Hamadi Jebali, secrétaire général d’Ennahda et candidat au poste de Premier ministre a provoqué un tollé en parlant d’un renouveau de « califat » ou Etat islamique. Le document vidéo diffusé sur internet et les réseaux sociaux a rapidement réveillé les peurs de certains Tunisiens.
Sur ces images, le numéro deux d’Ennahda se félicite de sa victoire devant ses partisans réunis à Sousse, en province, dans des termes peu habituels : « Mes frères, vous vous trouvez à un moment historique » -explique-t-il– « si Dieu le veut, nous sommes dans le sixième califat ». « Califat », un régime théocratique que seuls les extrémistes salafistes du parti Tahrir osent habituellement revendiquer en public ; un système de gouvernement aboli au début du XXe siècle et fondé sur la stricte application de la charia.
Ettakatol suspend les discussions
Immédiatement, le parti Ennahda a tenu à minimiser les propos de son secrétaire général, candidat au poste de Premier ministre et très souvent présenté comme un modéré. Au siège d'Ennahda, on affirme qu'il s'agit d'un non sujet et que l'actualité est ailleurs. « Ne cherchez pas la petite bête », confiait, ce mercredi soir à RFI, un des membres politiques du bureau du parti.
Cependant, l'auteur de ces propos, Hamadi Jebali a jugé bon de diffuser un communiqué pour -dit-il - lever toute équivoque. Le numéro deux du parti parle d’une exploitation tendancieuse et d’un discours sorti de son contexte par ses adversaires. « L’allusion du califat visait simplement à s’inspirer de nos valeurs, de notre patrimoine politique et de l’héritage de la civilisation tunisienne », rétorque-t-il, en réaffirmant son attachement au système républicain et démocratique.
Mais le doute est là, aujourd'hui, et cette polémique complique un peu plus les négociations - déjà difficiles - d’Ennahda avec les deux partis de centre gauche : le Congrès pour la République (CPR), le parti arrivé deuxième aux élections, et Ettakatol pour former une coalition.
Suite à ces propos de Hamadi Jebali, Ettakatol, l’un des deux partis de gauche en négociations avec Ennahda, a «suspendu» sa participation aux discussions, en attendant d’avoir des clarifications. Le parti considère qu'il s'agit d'un dérapage et réclame des garanties. C’est ce qu’a déclaré sur RFI, Mohamed Bennour, porte-parole d’Ettakatol qui estime que « la Tunisie doit aller vers la modernité et le progrès » et que le califat n'a jamais été d'actualité.

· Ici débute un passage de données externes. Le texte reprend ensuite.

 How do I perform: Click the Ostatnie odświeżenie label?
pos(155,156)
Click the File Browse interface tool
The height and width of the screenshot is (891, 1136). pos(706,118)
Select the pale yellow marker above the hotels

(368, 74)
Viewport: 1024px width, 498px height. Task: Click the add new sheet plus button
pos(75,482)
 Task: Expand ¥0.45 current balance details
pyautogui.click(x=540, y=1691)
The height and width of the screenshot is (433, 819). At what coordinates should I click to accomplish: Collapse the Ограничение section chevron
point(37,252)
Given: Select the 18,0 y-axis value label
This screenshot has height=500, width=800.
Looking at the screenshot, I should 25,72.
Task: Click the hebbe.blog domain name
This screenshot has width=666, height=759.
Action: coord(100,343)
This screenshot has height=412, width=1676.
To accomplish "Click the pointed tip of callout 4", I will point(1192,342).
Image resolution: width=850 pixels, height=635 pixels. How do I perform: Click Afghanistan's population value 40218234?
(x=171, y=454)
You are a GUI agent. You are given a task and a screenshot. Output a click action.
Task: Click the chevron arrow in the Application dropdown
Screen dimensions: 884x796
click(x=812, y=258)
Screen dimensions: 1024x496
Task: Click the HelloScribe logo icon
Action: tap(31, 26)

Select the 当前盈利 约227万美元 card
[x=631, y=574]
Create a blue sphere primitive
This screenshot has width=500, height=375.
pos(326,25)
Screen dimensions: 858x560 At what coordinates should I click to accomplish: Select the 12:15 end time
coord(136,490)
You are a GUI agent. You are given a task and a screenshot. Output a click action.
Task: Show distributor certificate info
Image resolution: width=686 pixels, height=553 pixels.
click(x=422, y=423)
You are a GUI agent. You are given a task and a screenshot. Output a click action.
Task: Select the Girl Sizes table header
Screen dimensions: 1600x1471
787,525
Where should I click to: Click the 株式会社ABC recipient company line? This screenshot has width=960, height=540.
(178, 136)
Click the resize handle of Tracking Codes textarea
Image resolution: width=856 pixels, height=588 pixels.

« C'est le fond de la pensée de Hamadi Jebali qui émerge », a confié à RFI une autre personnalité politique qui voit là « une preuve du double discours du parti islamiste ». Toute la question est aujourd'hui de savoir si ces propos reflètent une position largement partagée au sein du parti et quel est finalement le vrai référentiel idéologique d'Ennahda.
Ennahda, le CPR et Ettakatol sont engagés depuis le scrutin du 23 octobre dans de laborieuses discussions politiques pour former un nouvel exécutif. Le poste de Premier ministre semble acquis à Ennahda mais en ce qui concerne la présidence, et selon la presse tunisienne, les discussions sont vives car le poste est revendiqué par les leaders respectifs d’Ettakatol et du CPR, Mustapha Ben Jaafar et Moncef Marzouki.